Проходя мимо уродливых каменных домишек, я обратился с речью к амброзийскому президенту и одновременно подумал, не выбросить ли мне календари прямо здесь — потом их, правда, могли, чего доброго, найти, как мертвого младенца в коробке от башмаков.

— Господин президент, — сказал я, — Амброзии неведома истинная демократия. И все же в нашей стране живет свободолюбивый народ. — Я поднял вверх старую пластинку. — Знаете ли вы, что это такое, господин президент? Это избирательный бюллетень, и я не успокоюсь до тех пор, пока наш народ не изберет с помощью свободного голосования по-настоящему демократическое правительство.
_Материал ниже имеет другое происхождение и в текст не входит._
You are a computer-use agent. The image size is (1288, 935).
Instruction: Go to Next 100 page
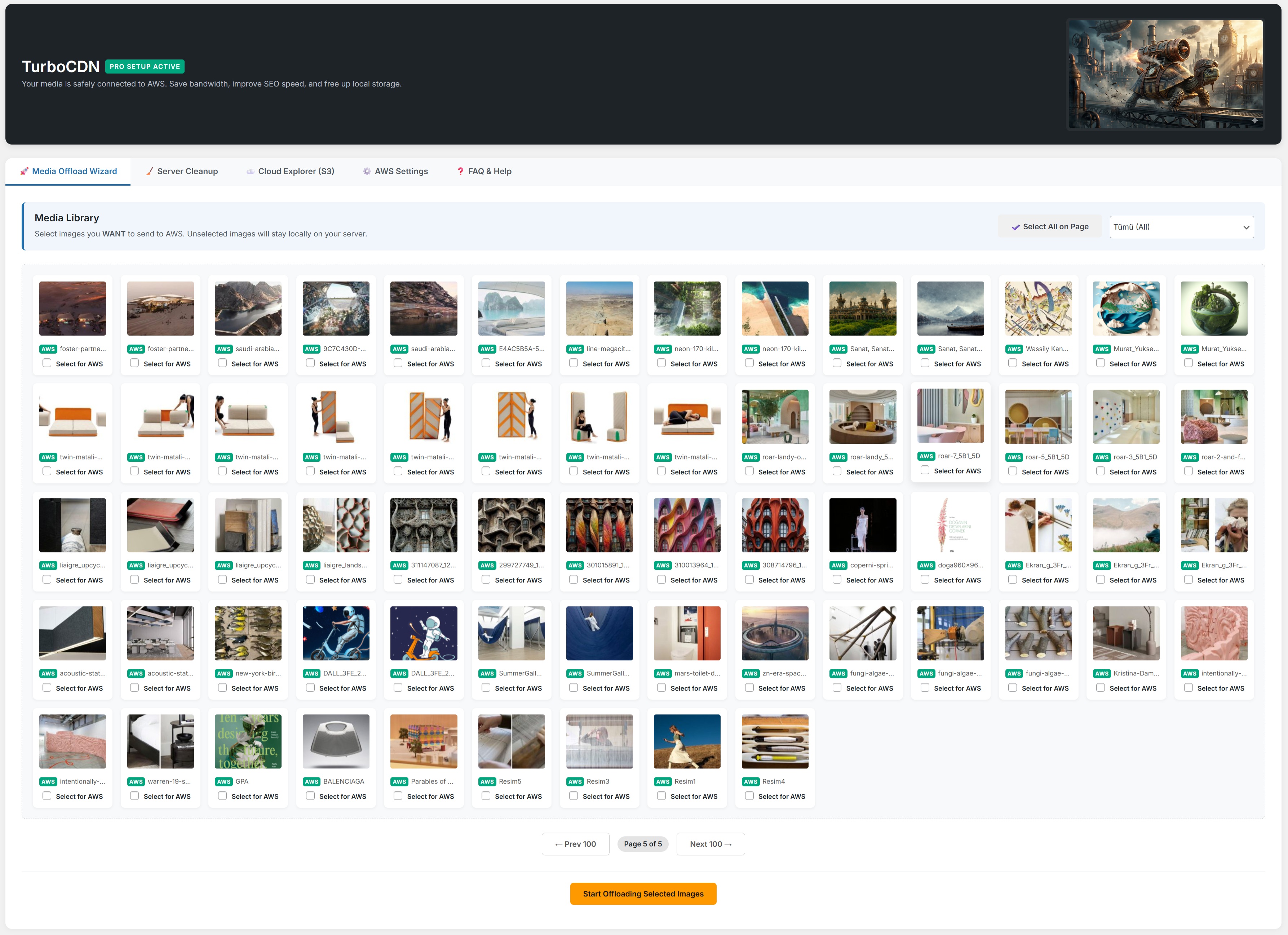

Я уже выбрался из низины и стоял теперь на склоне крутого холма, чуть ниже огородных участков. Передо мной расстилалась пустошь, в отдалении виднелись трибуны стадиона с рекламой зеленых бобов, ряды домов на окраине города с пабами в конце каждого квартала и темное каменное здание полицейского участка,

— Мы перестроим… — звонко начал я, но, услышав шорох шагов позади, резко обернулся. И увидел советника Граббери: он брел, тяжело опираясь на шишковатую старомодную трость, по каменистой тропке, проложенной между огородными участками, и наверняка предавался самодовольным мечтам, как будто он Джордж Борроу или доктор Джонсон; глаза у Граббери слезились, и он поминутно вытирал их.

Мое сердце замерло, и я попытался сообразить, сколько ударов оно уже сегодня пропустило и сколько нужно таких перебоев, чтобы человек умер. Спрятаться мне было некуда — разве что прыгнуть с холма вниз, — да и все равно Граббери наверняка уже меня заметил. Я изобразил лицо любителя прогулок и крепче прихватил мой бумажный сверток, разросшийся, как мне почудилось, до невероятных размеров.

Шаркая подошвами, Граббери спустился ко мне по тропинке и приветственно поднял трость.

— Здрасссь, паренек, — сказал он своим низким, с йоркширскими интонациями голосом.

— Здрасссьте, господин советник, — по возможности басовито отозвался я.

— Солнышко-то пригревает, — объявил Граббери и без перехода осведомился: — А ты, стал'быть, футбол отсюда решил поглядеть?

— Да нет, стал'быть, просто гуляю, — по-всегдашнему полунасмешливо-полупочтительно ответил я. Мне было до посинения трудно не расхохотаться, потому что я представлял себе, как буду пересказывать наш диалог Артуру.